Nein. Ein Sprecher des Bundesumweltministeriums stellte klar, dass in dem Schreiben „keine Beispielstädte genannt werden, in denen kostenlose ÖPNV-Angebote ausprobiert werden sollen“. Es gebe „keine direkte Verbindung“ zwischen den Regionen und dem Versuch. Man habe „eine Diskussion angestoßen“. Soll heißen: Die Kommunen, die den Versuch starten wollen, „müssen die Hand heben“. Gedacht ist auch nicht an eine Dauereinrichtung, sondern „an ein vorübergehenden Gratis-Angebot, wenn die Luftbelastung hoch ist“. Ausdrücklich wies der Sprecher auf das Beispiel Tübingen hin, wo es seit kurzem samstags ein kostenloses Angebot gibt.

Wie wurden die fünf Modellregionen ausgewählt?

Im Umweltministerium heißt es, man wollte eine „repräsentative Auswahl an Regionen mit unterschiedlichen Belastungszonen zusammenstellen“. Deshalb wurden bewusst nicht ausschließlich Problemstädte ausgewählt worden.

Ist es klar, wie ein solcher Versuch finanziert wird?

Nein.

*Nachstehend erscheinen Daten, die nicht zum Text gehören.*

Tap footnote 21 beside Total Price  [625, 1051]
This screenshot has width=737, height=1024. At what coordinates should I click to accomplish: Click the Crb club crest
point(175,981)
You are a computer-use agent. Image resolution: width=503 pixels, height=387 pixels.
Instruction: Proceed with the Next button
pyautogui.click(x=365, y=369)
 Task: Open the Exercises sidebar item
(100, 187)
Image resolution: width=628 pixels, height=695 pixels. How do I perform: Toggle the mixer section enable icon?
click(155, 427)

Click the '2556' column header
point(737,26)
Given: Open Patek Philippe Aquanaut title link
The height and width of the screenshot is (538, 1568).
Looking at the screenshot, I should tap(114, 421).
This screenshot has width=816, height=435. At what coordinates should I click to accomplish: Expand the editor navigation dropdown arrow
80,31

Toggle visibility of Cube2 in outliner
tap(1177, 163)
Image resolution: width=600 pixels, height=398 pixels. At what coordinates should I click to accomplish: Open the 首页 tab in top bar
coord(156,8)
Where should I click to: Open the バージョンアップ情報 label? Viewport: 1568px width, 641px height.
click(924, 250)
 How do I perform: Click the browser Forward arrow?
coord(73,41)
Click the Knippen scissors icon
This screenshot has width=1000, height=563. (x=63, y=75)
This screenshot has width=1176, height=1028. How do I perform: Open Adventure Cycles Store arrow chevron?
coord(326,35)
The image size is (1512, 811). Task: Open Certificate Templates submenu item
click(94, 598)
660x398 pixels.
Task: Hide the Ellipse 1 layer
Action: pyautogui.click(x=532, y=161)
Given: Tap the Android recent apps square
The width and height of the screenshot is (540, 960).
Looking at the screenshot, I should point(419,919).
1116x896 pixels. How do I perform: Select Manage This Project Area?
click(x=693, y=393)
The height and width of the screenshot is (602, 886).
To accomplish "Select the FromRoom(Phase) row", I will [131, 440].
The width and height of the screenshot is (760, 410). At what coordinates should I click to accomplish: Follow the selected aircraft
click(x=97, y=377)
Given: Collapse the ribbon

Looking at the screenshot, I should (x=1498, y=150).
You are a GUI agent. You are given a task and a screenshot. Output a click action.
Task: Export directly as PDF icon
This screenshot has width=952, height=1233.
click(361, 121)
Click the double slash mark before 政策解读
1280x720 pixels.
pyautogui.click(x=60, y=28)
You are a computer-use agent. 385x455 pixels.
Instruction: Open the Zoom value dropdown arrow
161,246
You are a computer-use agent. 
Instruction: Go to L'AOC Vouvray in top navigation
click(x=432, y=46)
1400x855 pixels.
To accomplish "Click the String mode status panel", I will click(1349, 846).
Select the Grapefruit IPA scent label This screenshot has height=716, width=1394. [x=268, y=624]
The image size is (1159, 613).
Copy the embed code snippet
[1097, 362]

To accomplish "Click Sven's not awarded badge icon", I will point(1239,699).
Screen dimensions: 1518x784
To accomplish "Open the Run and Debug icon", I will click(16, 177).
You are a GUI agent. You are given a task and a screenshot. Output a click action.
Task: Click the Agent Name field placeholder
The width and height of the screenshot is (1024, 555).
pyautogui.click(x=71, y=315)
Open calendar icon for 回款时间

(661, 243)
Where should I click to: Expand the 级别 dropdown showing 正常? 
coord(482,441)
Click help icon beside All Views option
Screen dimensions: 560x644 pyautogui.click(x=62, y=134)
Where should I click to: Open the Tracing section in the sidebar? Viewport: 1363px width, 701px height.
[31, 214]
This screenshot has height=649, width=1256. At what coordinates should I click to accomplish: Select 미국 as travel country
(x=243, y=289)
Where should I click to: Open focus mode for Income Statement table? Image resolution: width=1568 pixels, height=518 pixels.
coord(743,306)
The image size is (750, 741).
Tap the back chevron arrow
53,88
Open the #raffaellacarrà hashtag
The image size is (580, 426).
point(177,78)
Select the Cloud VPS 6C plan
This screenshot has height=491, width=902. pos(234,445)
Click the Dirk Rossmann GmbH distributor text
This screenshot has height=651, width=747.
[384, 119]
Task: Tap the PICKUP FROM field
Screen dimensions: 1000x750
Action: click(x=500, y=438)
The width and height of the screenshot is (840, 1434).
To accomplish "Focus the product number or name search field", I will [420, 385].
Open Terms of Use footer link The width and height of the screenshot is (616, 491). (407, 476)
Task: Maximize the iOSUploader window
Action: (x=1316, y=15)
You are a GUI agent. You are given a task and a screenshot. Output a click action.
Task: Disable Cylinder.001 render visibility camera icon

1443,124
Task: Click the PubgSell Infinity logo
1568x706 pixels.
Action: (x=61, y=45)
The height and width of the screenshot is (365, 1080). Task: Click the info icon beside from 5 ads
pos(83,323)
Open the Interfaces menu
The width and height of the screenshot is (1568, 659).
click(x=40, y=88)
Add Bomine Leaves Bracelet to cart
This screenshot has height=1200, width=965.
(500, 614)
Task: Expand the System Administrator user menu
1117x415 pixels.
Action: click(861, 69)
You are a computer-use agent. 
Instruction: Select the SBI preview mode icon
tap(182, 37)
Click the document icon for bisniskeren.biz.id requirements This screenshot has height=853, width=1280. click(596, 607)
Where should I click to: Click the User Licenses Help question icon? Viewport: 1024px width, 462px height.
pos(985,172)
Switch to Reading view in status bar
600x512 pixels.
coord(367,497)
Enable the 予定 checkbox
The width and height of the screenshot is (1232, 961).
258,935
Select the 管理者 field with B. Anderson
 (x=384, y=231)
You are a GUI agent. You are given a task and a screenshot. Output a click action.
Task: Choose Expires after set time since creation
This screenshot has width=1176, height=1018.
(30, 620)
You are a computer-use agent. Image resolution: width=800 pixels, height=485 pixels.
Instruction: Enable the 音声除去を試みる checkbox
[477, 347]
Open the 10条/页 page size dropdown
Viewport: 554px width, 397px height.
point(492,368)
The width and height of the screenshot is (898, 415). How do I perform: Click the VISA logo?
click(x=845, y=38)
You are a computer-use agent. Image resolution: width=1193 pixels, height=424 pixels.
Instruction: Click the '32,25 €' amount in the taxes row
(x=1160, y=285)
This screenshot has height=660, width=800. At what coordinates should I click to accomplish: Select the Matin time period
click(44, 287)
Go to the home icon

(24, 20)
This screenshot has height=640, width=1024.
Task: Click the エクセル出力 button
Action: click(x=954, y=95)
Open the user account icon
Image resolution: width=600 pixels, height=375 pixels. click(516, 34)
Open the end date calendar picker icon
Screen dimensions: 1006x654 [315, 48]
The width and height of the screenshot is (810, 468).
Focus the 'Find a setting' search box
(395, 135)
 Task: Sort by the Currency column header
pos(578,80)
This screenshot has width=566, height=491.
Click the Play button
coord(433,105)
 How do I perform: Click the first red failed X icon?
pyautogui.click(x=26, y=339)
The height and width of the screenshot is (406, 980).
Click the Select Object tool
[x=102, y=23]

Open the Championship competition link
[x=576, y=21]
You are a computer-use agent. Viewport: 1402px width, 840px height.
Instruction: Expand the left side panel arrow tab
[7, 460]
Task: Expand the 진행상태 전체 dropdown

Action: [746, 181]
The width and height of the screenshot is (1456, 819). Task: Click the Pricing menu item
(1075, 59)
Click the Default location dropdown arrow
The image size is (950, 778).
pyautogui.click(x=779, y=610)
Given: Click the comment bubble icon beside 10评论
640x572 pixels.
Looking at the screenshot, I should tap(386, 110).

Es gibt nur die vage Aussicht, „dass man bereit ist, sich mit den Kommunen über die Finanzierung zu einigen“, so der Regierungssprecher. Auch das Umweltministerium wurde nicht konkreter: Man werde sich „noch anschauen, wie die genaue Unterstützung aussehen kann“.

Sollen die neuen Ideen den Druck von der deutschen Automobilindustrie nehmen?

Der Sprecher des SPD-geführten Umweltressorts betonte, dass sein Haus „den Druck auf die Industrie, zu Hardware-Lösungen zu kommen, aufrecht erhält“. Alle zusätzlichen Maßnahmen hätten nur Sinn, wenn die auf dem Diesel-Gipfel verabredeten Maßnahmen funktionierten. Dort hatte die Industrie Software-Umstellungen und Umtauschprämien angeboten, aber Motoren-Umbauten abgelehnt. „Dass wir die Autobranche mit den Vorschlägen entlasten wollen, ist falsch“, so das Ministerium. Dass es das so betont, mag aber auch ein Hinweis darauf sein, dass im Kanzleramt und im CSU-geführten Verkehrsministerium das sehr wohl die Absicht war.

Kann die Bundesregierung mit den an Brüssel gemeldenten Konzepten eine EU-Klage vermeiden?

Der Regierungssprecher hielt sich da zurück. Mit Deutschland hatten acht weitere EU-Staaten die Aufforderungen erhalten, einen Katalog weiterer Maßnahmen zur Emissionsreduzierung vorzulegen. Das habe Deutschland getan. Nun müsse man die Reaktion der EU abwarten. Die EU dachte bei ihrer Aufforderung aber sicher an Sofortmaßnahmen. Dass die neuen Ideen nicht schnell wirken werden, daran lässt das Umweltministerium keinen Zweifel.

Kann die geschäftsführende Bundesregierung ihre Nachfolgerin überhaupt zu etwas verpflichten?

Nein. Auch wenn der Regierungssprecher sagte: „Wir sehen die kommende Regierung in der Verantwortung, das schnell umzusetzen.“ Bindend ist das aber nicht.